Fosse Politica ci troveremmo di fronte ad uno scenario chiaro con tre piste possibili: nessun Partito e nessuna coalizione hanno i numeri per formare un Governo per cui (1) o si procede con patti tra soggetti che il 4 marzo sono stati in competizione tra loro o (2) tutti, nessuno escluso, sostengono un Governo Istituzionale per un anno (o due) con punti programmatici decisivi per il Paese oppure (3) si torna subito al voto. I panettieri Di Maio e Salvini aprono e chiudono “i forni” del dialogo con la leggerezza dei passi di una etoile della danza. In un primo momento sembravano pronti a fare insieme le trecce, poi non si sono più guardati in faccia come i fidanzati delusi. Però, attenzione, dato che il feeling programmatico esiste davvero, i due potrebbero nuovamente tentare la liaison.

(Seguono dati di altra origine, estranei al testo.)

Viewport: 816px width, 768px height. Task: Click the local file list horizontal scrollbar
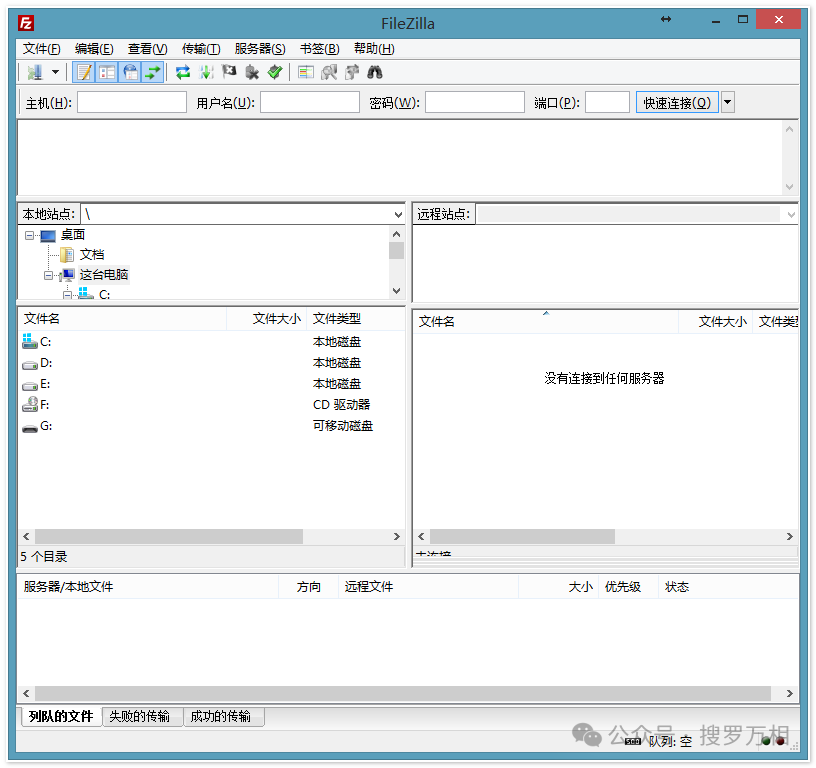(168, 537)
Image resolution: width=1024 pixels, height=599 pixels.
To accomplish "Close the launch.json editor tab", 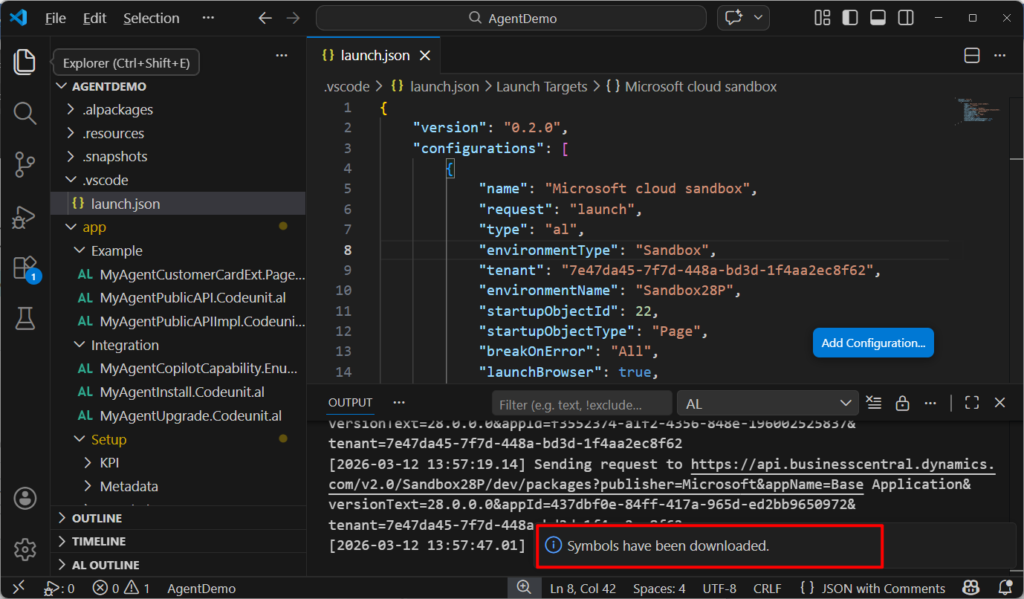I will [424, 56].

Nella pista 1 resta intera, anche se con qualche crepa, l’ipotesi del “Governo di minoranza” cioè di un Esecutivo (pentastellato o di centrodestra) a cui verrebbe garantito il sostegno con voti a favore o con l’astensione sui singoli provvedimenti legislativi. In poche realtà Europee per qualche tempo ha funzionato ma, se mi è concesso un giudizio, qui da noi non funzionerebbe per scarsa attitudine alla Buona Politica.  La pista 3 è quella praticabile e per me quella giusta, o forse quella che ci meritiamo, ma a patto che qualcuno, rebus sic stantibus, approvi una legge elettorale con un premio di maggioranza alla coalizione che arriva d’avanti alle altre. La “questione”, per usare parole desuete, è il PD e lo spazio che gli viene riservato dagli elettori, non quello che i dirigenti vorrebbero. Fosse politica. Ma non ne sono certo. Dobbiamo capirci sul titolo del tema perché c’è una differenza sostanziale tra Renzi e Il dopo Renzi. Se è Renzi il titolo, lo svolgimento più o meno è chiaro, si può essere favorevoli o contrari ma il tracciato riformista e autonomo, almeno dal resto della sinistra, lo conosciamo. Se il titolo è Il dopo Renzi, facciamo attenzione perché nulla è chiaro. Intanto servirebbe un congresso vero, non una conta delle tessere o degli elettori, sempre meno, delle Primarie. Un congresso servirebbe per definire la linea politica, si diceva un tempo, le alleanze e la leadership. Ma se è Renzi il titolo, sia Renzi a ricandidarsi a Segretario Nazionale, non un suo insipido surrogato. Se è Il dopo Renzi, al suo segnale scatenate il congresso.